Engineering Ultrasoft Interactions in Stiff All‐DNA Dendrimers by Site‐Specific Control of Scaffold Flexibility

Abstract

AbstractA combined experimental and theoretical study of the structural correlations in moderately concentrated suspensions of all‐DNA dendrimers of the second generation (G2) with controlled scaffold rigidity is reported here. Small‐angle X‐ray scattering experiments in concentrated aqueous saline solutions of stiff all‐DNA G2 dendritic constructs reveal a novel anomalous liquid‐like phase behavior which is reflected in the calculated structure factors as a two‐step increase at low scattering wave vectors. By developing a new design strategy for adjusting the particle's internal flexibility based on site‐selective incorporation of single‐stranded DNA linkers into the dendritic scaffold, it is shown that this unconventional type of self‐organization is strongly contingent on the dendrimer's stiffness. A comprehensive computer simulation study employing dendritic models with different levels of coarse‐graining, and two theoretical approaches based on effective, pair‐potential interactions, remarkably confirmed the origin of this unusual liquid‐like behavior.

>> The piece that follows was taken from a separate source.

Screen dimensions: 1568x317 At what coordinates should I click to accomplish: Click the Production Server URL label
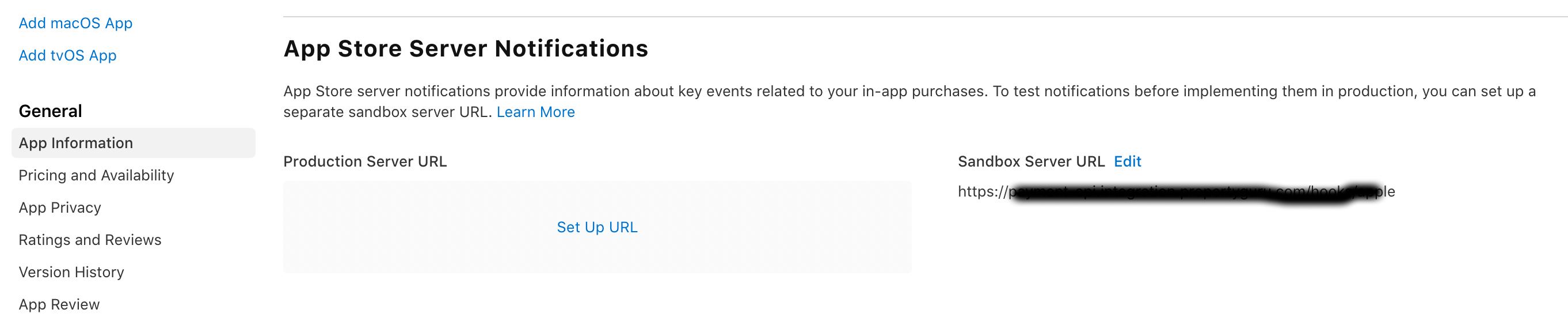(364, 161)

The results demonstrate that the precise control of the internal structure of the dendritic scaffold conferred by the DNA can be potentially used to engineer a rich palette of novel ultrasoft interaction potentials that could offer a route for directed self‐assembly of intriguing soft matter phases and experimental realizations of a host of unusual phenomena theoretically predicted for ultrasoft interacting systems.